Outpatient Rehabilitation Introduction

ボツリヌス外来

 脳血管疾患後遺症として、痙縮により手指が握ったままとなり開きにくい、ひじが曲がる、足先が足の裏側のほうに曲がるなどの症状により、着替え脱ぎ着がしにくい、足の筋肉がつっぱり歩きにくいなど生活に支障をきたします。ボツリヌス療法とは、ボツリヌストキシンを筋肉に注射することで、筋肉を緊張させている神経の働きを抑え、筋肉を和らげる効果があります。当院でもボツリヌス療法の専門外来で、生活行為の改善と介護負担軽減を主目的としてリハビリテーション医/専属理学療法士/作業療法士でボツリヌスチームを構成し、ボツリヌス療法に取り組んでおります。また、施注後は短期入院での集中リハや外来リハを実施し機能維持・改善を目指しています。

乳腺外来

 乳がんの手術後は、リンパ浮腫を発症することがあります。リンパ浮腫は、リンパ系(リンパ管・リンパ節など)の異常による浮腫(=むくみ)であり、発症時期(数ヶ月〜数年)も様々で、完治が難しいと言われています。、リンパ浮腫を発症すると手術した腕の機能が低下し、日常生活動作(ADL)や生活の質(QOL)の低下がみられます。当院で乳がんの手術をされた患者さんは、リハビリテーション医の指示の下、手術前より関わり、リンパ浮腫予防に関しての評価や指導を定期的に実施し、早期発見や予防に努めています。

運動器外来

 当院に入院治療後の患者さんが対象になります。主治医の指示のもと、骨折・腱損傷・末梢神経障害にて、外傷やその他様々な原因により生じた障害に対して専門的な評価を行い、損傷の状態や手術方法に応じた丁寧な介入で、運動療法・徒手療法・物理療法などのリハビリテーションを通じて、機能の回復を目指し、患者さんの生活を考えながら指導を行います。上肢疾患に対しては作業療法士、下肢疾患に対しては理学療法士が介入を行い、定期的に主治医の指示と方針を共有し患者さんの状態に合わせた最適なリハビリテーションを提供できるよう、また早期に社会復帰できるように努めています。

心臓リハビリテーション外来

 主に当院入院治療後の患者さんや、当院診療外来通院中の患者さんが対象になります。

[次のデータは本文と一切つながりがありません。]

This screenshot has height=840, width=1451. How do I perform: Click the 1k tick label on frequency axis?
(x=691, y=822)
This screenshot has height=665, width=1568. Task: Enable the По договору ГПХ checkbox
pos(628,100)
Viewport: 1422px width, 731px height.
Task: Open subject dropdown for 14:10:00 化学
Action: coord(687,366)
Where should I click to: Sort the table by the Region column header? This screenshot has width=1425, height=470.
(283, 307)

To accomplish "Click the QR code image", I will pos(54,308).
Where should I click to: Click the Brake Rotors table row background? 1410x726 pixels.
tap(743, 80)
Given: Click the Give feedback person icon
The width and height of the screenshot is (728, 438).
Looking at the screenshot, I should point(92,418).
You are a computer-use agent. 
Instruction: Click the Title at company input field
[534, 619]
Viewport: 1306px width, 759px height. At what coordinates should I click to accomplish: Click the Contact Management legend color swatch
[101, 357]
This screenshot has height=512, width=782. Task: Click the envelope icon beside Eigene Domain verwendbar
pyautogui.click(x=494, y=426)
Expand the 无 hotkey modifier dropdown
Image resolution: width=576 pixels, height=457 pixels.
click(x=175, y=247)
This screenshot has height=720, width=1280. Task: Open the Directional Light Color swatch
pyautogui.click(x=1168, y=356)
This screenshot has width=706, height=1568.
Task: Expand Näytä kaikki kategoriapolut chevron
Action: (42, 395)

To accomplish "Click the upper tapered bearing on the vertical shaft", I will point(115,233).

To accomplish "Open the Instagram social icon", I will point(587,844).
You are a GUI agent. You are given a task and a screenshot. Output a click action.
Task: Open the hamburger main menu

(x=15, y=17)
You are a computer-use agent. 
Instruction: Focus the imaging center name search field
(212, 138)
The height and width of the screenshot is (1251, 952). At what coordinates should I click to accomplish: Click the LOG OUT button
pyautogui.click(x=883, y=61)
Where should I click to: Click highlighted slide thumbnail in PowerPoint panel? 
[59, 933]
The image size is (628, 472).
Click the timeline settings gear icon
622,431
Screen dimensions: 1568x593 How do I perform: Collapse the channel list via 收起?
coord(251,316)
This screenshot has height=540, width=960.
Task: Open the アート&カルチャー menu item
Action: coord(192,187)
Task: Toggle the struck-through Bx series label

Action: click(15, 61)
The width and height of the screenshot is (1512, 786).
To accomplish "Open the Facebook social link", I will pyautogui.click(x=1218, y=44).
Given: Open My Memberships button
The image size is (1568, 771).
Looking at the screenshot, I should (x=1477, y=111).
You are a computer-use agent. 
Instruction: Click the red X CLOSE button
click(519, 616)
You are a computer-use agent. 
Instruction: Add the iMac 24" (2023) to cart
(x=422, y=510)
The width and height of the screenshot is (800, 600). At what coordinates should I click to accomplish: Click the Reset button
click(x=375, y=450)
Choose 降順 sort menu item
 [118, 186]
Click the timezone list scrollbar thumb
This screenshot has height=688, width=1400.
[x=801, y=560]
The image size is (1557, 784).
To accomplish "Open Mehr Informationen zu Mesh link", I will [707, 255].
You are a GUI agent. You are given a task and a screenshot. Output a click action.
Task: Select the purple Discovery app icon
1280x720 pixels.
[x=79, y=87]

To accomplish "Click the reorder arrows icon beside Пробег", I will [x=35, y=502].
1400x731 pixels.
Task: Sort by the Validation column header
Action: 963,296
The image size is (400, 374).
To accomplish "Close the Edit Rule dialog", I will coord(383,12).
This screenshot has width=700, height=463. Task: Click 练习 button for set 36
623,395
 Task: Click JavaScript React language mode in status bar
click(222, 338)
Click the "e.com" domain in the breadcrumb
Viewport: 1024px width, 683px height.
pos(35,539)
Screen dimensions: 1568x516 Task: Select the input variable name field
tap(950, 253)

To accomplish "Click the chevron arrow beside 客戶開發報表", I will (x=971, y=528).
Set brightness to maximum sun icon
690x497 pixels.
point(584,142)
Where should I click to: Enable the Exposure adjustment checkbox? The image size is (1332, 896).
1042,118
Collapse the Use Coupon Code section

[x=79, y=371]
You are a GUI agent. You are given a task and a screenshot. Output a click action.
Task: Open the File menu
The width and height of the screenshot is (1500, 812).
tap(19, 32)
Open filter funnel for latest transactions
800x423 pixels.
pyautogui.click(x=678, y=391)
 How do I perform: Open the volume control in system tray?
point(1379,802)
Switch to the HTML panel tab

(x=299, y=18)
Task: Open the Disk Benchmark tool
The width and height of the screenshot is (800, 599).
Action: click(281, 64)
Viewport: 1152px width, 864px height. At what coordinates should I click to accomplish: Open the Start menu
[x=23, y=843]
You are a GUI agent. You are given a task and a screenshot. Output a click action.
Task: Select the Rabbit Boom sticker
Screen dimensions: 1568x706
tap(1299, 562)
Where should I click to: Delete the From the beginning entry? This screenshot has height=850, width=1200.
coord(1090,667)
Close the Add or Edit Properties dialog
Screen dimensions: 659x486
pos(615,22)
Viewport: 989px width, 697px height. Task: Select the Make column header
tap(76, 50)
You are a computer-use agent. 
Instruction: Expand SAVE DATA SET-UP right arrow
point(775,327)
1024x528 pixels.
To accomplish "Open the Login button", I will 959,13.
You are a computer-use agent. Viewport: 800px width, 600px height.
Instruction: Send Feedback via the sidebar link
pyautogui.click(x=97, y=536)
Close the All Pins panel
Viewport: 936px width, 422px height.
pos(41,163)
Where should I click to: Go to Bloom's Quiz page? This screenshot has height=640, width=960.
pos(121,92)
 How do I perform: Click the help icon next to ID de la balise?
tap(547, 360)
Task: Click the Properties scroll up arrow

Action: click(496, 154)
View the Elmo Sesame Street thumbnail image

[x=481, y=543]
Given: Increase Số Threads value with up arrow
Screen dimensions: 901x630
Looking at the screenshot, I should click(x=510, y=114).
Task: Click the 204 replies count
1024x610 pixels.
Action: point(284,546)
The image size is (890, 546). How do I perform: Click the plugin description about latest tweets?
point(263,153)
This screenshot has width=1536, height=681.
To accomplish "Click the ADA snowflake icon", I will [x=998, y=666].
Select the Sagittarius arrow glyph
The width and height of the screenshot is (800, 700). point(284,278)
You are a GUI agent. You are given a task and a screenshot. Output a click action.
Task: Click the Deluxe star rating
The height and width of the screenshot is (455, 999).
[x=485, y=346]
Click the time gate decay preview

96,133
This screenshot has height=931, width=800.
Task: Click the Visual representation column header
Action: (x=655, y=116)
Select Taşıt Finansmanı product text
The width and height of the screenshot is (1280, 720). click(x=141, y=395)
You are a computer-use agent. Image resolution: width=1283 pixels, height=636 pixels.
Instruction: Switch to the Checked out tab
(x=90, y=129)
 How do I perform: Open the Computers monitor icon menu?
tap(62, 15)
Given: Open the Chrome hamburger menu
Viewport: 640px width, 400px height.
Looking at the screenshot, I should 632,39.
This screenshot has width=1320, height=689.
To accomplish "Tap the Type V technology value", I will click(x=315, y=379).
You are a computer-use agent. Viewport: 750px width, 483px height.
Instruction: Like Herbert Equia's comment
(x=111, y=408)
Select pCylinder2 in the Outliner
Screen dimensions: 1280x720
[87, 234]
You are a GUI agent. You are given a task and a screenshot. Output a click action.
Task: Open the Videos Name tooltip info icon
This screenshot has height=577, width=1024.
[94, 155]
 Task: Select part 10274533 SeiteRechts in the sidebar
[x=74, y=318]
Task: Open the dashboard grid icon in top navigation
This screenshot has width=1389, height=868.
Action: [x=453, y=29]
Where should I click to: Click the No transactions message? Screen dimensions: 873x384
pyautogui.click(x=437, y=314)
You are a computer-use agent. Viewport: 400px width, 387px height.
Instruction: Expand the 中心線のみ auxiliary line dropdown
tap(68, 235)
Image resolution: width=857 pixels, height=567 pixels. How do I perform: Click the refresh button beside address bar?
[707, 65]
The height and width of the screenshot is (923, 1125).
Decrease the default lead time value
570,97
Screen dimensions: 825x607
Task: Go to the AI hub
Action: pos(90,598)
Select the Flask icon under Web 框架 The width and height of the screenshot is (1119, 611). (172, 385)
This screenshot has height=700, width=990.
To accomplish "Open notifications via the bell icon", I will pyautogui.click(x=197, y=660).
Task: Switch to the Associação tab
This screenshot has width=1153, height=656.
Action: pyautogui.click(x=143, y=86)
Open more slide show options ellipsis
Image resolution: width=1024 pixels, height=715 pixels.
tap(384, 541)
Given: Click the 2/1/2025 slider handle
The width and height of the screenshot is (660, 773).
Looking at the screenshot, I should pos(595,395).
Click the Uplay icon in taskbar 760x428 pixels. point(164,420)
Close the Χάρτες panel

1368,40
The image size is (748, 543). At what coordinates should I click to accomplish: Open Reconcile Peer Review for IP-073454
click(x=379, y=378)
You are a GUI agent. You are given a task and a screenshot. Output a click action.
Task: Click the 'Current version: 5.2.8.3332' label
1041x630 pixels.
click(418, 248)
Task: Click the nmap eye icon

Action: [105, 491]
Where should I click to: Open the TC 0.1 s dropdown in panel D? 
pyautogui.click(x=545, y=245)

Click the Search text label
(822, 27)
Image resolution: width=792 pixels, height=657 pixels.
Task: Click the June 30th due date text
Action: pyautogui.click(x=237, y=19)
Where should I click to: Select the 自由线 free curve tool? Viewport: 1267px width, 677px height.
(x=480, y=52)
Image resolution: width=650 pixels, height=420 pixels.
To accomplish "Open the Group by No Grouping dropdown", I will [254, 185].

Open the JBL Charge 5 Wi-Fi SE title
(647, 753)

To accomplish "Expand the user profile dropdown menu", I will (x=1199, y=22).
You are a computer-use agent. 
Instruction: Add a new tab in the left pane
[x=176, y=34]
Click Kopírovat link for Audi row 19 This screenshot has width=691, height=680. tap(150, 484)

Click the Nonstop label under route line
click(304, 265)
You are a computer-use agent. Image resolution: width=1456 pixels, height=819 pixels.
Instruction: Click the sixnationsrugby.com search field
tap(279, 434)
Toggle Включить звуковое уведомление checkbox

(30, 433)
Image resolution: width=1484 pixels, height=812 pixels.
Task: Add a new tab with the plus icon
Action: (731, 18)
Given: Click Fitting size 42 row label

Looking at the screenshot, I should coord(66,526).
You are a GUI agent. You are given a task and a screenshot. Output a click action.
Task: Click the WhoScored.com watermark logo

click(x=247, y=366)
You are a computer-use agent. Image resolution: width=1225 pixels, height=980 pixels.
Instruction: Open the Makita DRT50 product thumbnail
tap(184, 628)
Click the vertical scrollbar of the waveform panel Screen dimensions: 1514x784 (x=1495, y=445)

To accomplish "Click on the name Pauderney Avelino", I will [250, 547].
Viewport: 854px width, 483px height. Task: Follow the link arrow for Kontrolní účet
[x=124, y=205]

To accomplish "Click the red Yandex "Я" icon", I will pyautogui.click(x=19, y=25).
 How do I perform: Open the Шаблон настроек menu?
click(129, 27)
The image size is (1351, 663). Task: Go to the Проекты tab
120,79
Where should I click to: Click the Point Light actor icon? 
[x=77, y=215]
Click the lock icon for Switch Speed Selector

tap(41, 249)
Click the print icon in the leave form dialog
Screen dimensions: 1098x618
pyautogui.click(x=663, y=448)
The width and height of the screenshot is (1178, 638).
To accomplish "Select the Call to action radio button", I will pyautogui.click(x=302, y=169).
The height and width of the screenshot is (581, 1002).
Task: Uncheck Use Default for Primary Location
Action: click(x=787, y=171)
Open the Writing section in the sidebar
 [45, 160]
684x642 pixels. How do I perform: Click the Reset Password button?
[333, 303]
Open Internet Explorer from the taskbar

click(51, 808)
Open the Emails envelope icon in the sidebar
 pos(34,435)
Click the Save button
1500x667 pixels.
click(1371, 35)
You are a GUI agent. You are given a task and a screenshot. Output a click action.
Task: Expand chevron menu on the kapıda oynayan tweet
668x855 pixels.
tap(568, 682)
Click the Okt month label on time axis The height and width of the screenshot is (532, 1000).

「リハビリテーション」と聞くと、運動療法がメインだと思われるかもしれませんが、「⼼臓リハビリテーション」は運動療法だけでなく、⾷事療法や薬物療法、⽣活指導などを含んだ取り組みであり、⼼臓の機能回復のために、⽇常の⽣活習慣そのものを改善することが⼤きな⽬的となっています。⽇常の⽣活習慣を変えていくには、入院中の心臓リハビリテーションだけでなく外来での心臓リハビリテーション介入が重要とされており、当院でも積極的に取り組んでいます。

小児リハビリテーション外来

 発達の遅れが気になる子どもさん(運動発達の遅れ、言葉発達の遅れなど)、行動が気になる子どもさん(自閉スペクトラム症、注意欠如多動症など)、身体機能に障害がある子どもさん(脳性まひ児や重症心身障害児など)などを対象に、作業療法士(OT)が主に関わり、主治医の指示のもと、必要に応じて理学療法士(PT)や言語聴覚士(ST)も関わり、心身の発達の促進、身体機能の維持・改善を目指したリハビリテーションを行います。

慢性閉塞性肺疾患(COPD)外来

 慢性閉塞性呼吸器疾患(COPD)を発症すると、息切れを恐れ動かなくなり、徐々に体の機能が低下し、さらに息切れ症状が悪化します。そして、ますます動けなくなり、食欲や気力まで無くなり、体力が落ちて風邪なども引きやすい体となり、重症化してしまうなどの悪循環に陥りやすいです。リハビリを実施することで、その悪循環を断ち切り、息苦しさや息切れの軽減、生活の見直しと改善、運動の習慣化が外来での目的です。運動により感染に負けない体力がつき、効率的に体を動かせ、息切れが軽減し、健康寿命を延ばすことができます。当院でも主治医指示の下、専門的な評価に基づいた運動療法・教育指導を行い、生活の質の改善に向けた支援を行っています。